Friday, 18 March 2016

Guinea confirms two new Ebola cases


Two bodies have tested positive for Ebola in Guinea, the government said, months after the outbreak was declared over in the West African country and hours after Sierra Leone announced the end of a recent flare-up.
The cases emerged from the same family in Koropara, in the N'Zerekore prefecture, about 600 miles south east of Guinea's capital, Conakry, said Ibrahima Sylla, a spokesman for the national effort against Ebola.
Mr Sylla said there are three other probable cases, and health authorities are taking appropriate measures to contain the spread.
An emergency meeting will be held with the Ministry of Health, said Sakoba Keita, the national co-ordinator of the fight against Ebola.
The deputy director general of the N'Zerekore Regional Hospital, Zoba Guilavogui, had earlier said a man and woman from the same family died of an illness like Ebola, but tests were pending.


Guinea was declared free from Ebola on December 29. It would be celebrating the end of its 90-day heightened surveillance period at the end of March.
The deadliest Ebola outbreak in history has killed more than 11,300 people, mostly in Sierra Leone, Liberia and Guinea.
The World Health Organisation declared the outbreak over on January 14 when Liberia became the last of the three countries to have ended transmissions. The next day, however, a corpse tested positive for Ebola in Sierra Leone, which saw a flare-up of another case.
The WHO and Sierra Leone's Ministry of Health and Sanitation announced the end of that Ebola flare-up on Thursday. The declaration came 42 days - two 21-day incubation cycles of the virus - since the last confirmed Ebola patient tested negative for a second time.

Despite gains, experts warn flare-ups are likely.

___

*What is being asked*: According to the Guinea Ebola article, in what place did the two new cases emerge? Use only the Guinea Ebola article to answer.

*Extracted material*:
___

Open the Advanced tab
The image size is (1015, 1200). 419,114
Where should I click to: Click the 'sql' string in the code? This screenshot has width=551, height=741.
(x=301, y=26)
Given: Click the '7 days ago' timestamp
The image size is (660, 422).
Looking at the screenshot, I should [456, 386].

___

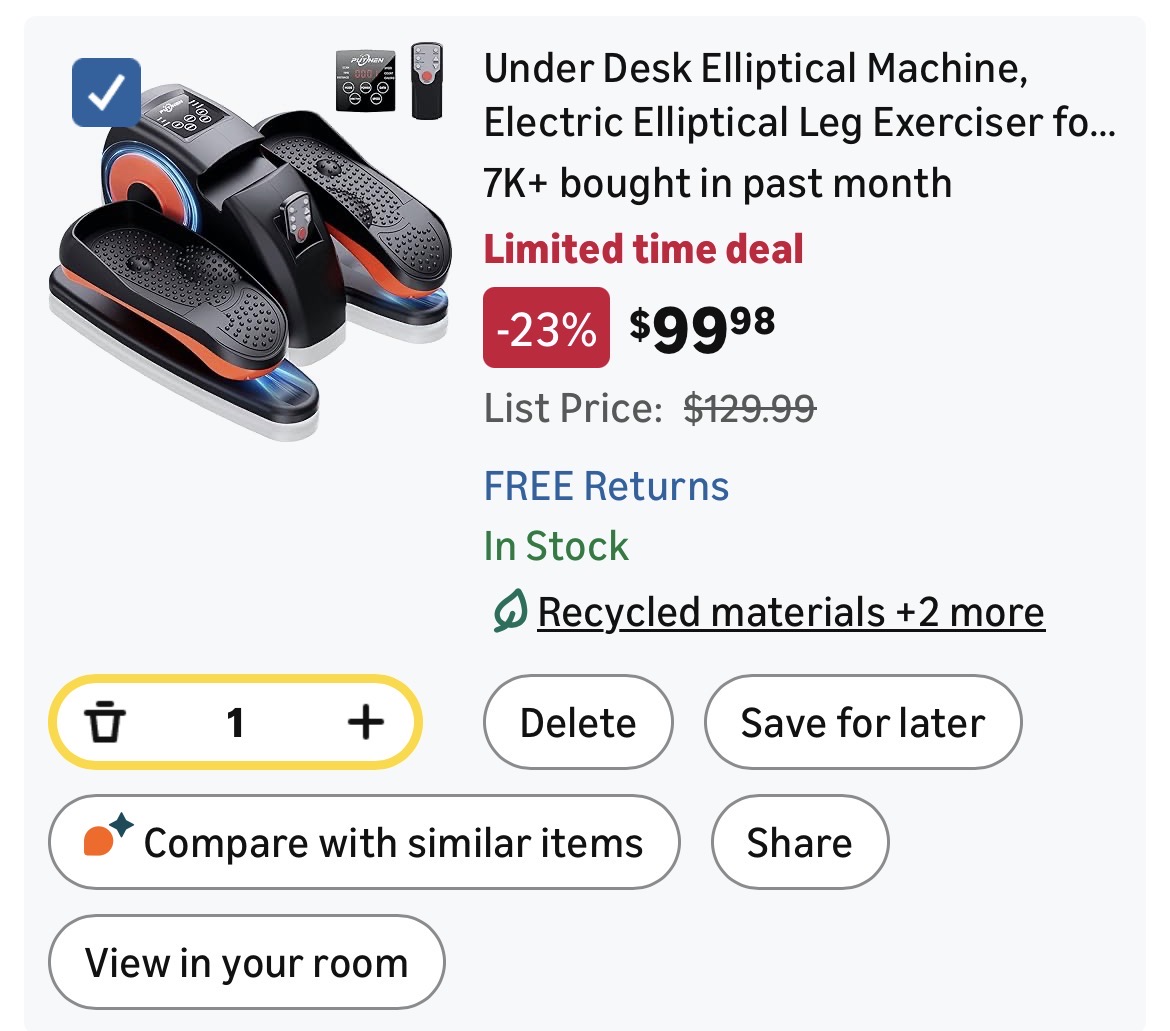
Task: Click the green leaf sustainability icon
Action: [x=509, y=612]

___

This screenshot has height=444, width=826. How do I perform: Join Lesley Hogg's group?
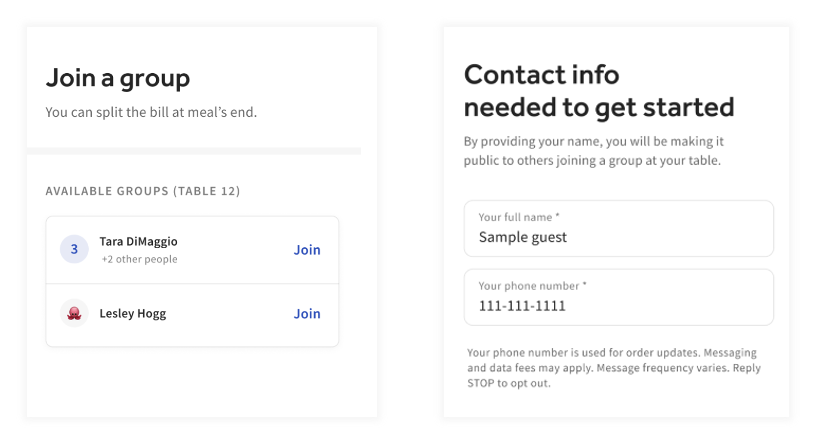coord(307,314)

___

*Problem solution*: Koropara, in the N'Zerekore prefecture.